The Spin Sampler library is designed to study the thermodynamical properties of spin glasses. It provides tools to sample from the Boltzmann distribution of a spin system using Gibbs sampling. This document explains the physical details, sampling procedure, and the algorithm used.

Physical Details

We consider a system of \(N\) binary spins \(\boldsymbol{s} = (s_1, \cdots, s_N) \in \{-1, +1\}^N\) coupled with the Hamiltonian:

\[H(\boldsymbol{s}) = -\frac{1}{2} \sum_{i=1}^N J_{ij} s_i s_j\]

where the coupling matrix \(\boldsymbol{J} = (J_{ij})\) is typically random. The system is assumed to be in equilibrium with a thermal bath at temperature \(T = 1 / \beta\), and the equilibrium configurations \(\boldsymbol{s}\) follow the Boltzmann distribution.

\[\mu(\boldsymbol{s}) = \frac{e^{-\beta H(\boldsymbol{s})}}{Z_\beta}.\]

To describe these systems, we rely on order parameters (e.g., \(q\)) that are averages over the Boltzmann measure, but in practice we aproximate them with a Monte Carlo estimate based on a number of samples \(N_S\).

\[q = \langle Q(\boldsymbol{s}) \rangle \equiv \sum_{\boldsymbol{s}} Q(\boldsymbol{s}) \mu(\boldsymbol{s}) \approx \frac{1}{N_S} \sum_{t=1}^{N_S} Q(\boldsymbol{s}^{(t)}).\]

Sampling Procedure

To sample from the Boltzmann distribution, we use Gibbs sampling. The algorithm updates spins one at a time using their conditional probability:

\[P(s_i = +1 \mid \boldsymbol{s}_{\setminus i}) = \frac{1}{1 + \exp(-2\beta h_i)},\]

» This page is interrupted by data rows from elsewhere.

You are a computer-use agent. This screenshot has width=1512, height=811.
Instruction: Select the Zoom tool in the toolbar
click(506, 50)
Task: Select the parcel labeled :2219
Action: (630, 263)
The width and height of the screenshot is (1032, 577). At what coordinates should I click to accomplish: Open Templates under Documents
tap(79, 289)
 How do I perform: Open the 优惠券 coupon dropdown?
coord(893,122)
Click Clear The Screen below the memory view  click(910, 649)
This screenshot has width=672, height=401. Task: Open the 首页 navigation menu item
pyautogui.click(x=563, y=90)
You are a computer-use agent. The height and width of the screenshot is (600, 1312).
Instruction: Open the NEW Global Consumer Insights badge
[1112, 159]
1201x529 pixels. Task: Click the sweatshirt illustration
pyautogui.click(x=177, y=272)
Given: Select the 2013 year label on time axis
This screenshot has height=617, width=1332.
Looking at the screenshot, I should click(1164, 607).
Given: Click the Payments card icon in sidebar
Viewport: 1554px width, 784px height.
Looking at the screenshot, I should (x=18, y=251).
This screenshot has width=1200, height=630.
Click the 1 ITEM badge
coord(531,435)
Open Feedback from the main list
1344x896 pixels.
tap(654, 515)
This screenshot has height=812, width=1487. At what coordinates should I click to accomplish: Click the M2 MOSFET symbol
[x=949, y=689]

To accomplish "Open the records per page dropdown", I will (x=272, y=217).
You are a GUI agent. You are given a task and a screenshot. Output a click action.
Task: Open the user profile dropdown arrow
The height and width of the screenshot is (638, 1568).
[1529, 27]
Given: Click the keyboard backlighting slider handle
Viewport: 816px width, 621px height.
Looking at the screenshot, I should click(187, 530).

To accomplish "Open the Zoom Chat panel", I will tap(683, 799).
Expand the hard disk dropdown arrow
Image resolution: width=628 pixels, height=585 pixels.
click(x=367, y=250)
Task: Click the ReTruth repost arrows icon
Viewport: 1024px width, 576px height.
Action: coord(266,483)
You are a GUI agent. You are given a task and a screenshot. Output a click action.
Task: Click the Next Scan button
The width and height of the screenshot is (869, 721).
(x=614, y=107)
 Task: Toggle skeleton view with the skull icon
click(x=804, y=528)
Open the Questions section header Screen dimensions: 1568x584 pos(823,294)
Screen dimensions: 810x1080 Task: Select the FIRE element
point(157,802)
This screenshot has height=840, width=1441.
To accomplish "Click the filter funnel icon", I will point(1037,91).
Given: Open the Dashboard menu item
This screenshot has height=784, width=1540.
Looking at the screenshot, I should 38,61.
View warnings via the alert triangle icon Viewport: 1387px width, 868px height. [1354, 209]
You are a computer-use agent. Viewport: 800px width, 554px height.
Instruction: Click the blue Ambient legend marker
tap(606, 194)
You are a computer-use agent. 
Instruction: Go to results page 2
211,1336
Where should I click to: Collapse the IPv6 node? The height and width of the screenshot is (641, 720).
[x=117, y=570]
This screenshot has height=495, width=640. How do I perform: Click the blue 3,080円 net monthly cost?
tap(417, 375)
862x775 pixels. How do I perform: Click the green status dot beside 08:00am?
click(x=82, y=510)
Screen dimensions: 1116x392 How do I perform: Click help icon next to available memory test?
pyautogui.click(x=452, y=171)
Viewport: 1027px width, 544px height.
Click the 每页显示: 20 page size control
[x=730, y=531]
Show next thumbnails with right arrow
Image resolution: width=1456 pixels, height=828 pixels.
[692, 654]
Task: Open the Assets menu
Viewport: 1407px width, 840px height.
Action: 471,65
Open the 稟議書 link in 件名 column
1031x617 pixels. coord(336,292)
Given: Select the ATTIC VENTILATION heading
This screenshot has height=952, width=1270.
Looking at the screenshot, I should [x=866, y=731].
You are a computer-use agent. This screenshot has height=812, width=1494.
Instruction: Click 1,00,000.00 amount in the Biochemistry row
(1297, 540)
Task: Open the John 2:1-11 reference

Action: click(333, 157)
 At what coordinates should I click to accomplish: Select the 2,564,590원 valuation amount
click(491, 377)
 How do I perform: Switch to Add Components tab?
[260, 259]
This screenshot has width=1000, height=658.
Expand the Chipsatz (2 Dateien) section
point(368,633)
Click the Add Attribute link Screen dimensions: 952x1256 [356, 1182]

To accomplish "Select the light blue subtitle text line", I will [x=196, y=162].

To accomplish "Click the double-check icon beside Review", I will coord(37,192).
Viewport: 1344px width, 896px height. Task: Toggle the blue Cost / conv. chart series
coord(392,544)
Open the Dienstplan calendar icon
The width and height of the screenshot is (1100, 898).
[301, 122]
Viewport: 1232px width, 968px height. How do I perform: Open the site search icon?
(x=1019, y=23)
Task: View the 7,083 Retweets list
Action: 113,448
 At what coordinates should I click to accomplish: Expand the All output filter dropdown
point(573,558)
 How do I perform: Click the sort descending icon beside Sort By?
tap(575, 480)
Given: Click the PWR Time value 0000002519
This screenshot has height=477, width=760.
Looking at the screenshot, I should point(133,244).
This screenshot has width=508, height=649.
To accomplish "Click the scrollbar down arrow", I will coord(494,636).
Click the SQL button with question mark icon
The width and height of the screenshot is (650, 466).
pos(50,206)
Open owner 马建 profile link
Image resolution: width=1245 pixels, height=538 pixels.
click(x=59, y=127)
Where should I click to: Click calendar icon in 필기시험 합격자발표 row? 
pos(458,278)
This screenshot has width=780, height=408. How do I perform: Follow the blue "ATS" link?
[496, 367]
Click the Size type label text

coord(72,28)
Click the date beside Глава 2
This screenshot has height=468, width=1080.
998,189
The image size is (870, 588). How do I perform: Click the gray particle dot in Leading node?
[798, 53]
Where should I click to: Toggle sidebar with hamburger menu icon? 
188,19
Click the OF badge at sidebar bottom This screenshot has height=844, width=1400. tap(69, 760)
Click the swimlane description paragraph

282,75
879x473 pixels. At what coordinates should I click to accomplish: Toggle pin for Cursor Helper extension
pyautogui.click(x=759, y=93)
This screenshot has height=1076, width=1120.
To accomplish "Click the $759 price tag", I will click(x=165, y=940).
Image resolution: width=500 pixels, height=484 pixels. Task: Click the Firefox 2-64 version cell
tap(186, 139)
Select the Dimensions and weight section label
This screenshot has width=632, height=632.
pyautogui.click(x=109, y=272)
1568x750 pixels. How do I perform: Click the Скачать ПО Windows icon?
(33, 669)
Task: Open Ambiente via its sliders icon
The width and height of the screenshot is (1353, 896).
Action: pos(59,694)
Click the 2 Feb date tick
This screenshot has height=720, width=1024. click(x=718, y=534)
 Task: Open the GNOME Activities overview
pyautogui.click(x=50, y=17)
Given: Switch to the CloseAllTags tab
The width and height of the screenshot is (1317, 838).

where the local field at site \(i\) is given by

\[h_i = \sum_{j \neq i} J_{ij} s_j.\]

Algorithm

The Gibbs sampling algorithm starts at \(t=0\) with the initial configuration \(\boldsymbol{s}^{(0)} \in \{-1, +1\}^N, \;\) and continues as:

Visual representation of the Gibbs sampling algorithm

The only important thing to notice about the algorithm is that the inner loop over \(N\) (refered in the library as gibbs_step) must be done sequentially because the value of spin \(i\) at time \(t\) depends on the values of all other spins \(j<i\) that were already updated in the same \(t\). This is different from other sampling problems where the update \((t-1) \rightarrow(t)\) can be done in a single step and even if there are many variables involved one could use parallelization techniques to make the update efficient.